Изначально мать рассчитывала обучить Йуля своему искусству, однако вскоре стало ясно, что у него нет ни малейшей искорки словотворческого таланта. Может, она бы все равно взялась его учить, но и для ремесла татуировщика у него не хватало терпения. Он любил только сами слова, их звучание, форму и поразительную текучесть, поэтому гораздо больше его влекло к ученым в длинных белых одеждах.
Каждый ребенок Города Нин получал образование на протяжении нескольких лет. Заключалось это образование в том, что раз в неделю дети собирались во дворе университета и слушали молодых ученых, которые читали им лекции о буквах, цифрах и расположении всех ста восемнадцати обитаемых островов Амариканского моря. Большинство детей удирали с этих занятий, как только им позволяли родители. Йуль был не таков. Он часто оставался после уроков, чтобы задать вопросы, и даже умудрялся выпросить у учителей пару лишних книг. Один из них, терпеливый молодой человек по имени Риллинг Ученый, давал ему книги на разных языках, и их Йуль ценил больше всего на свете. Ему нравились раскатистое звучание новых слогов и необычность историй, которые они приносили с собой, словно сокровища затонувших кораблей, выброшенные на берег волнами.

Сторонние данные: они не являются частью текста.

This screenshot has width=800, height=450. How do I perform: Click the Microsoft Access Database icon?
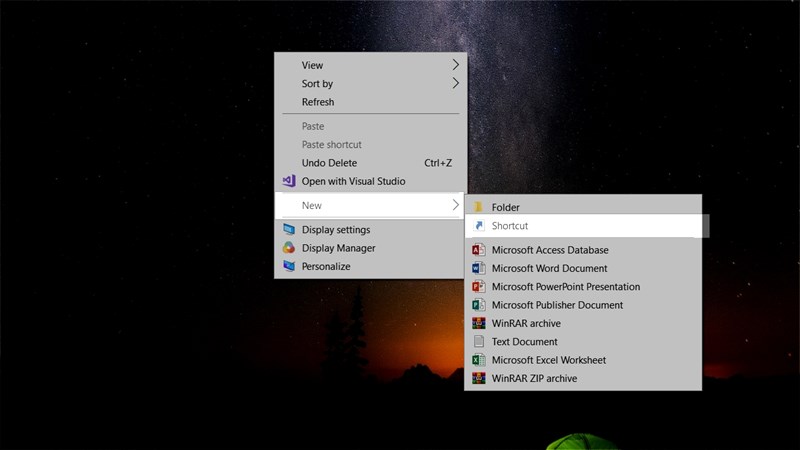(x=479, y=250)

К девяти годам Йуль овладел тремя языками, причем один из них существовал лишь в архивах университета, а к одиннадцати – это традиционный возраст для принятия важных решений – даже мать смирилась с тем, что ему суждено стать ученым. Она купила на рынке в гавани длинные отрезы некрашеной материи и лишь едва заметно вздохнула, заворачивая темнокожую фигурку сына в ткань, как принято среди ученых. Мгновение – и он уже вылетел за дверь белым вихрем, сжимая в руках стопку книг.
Его первые годы в университете прошли в состоянии мечтательной полугениальности, которое вызывало у его преподавателей досаду, но в то же время и восхищение. Он продолжил изучать языки с легкостью, словно черпал воду из колодца, но, похоже, не желал прикладывать достаточно усилий, чтобы освоить их в совершенстве. Он проводил бесчисленные часы в архиве, переворачивая страницы манускриптов тонкой деревянной лопаткой, но мог пропустить обязательную лекцию, потому что наткнулся на интересную заметку о русалках в журнале морехода или обнаружил ветхую карту с пометками на незнакомом языке. Он поглощал книги с такой жадностью, будто нуждался в них не меньше, чем в хлебе и воде, но чаще всего это были не те книги, что ему задавали прочитать.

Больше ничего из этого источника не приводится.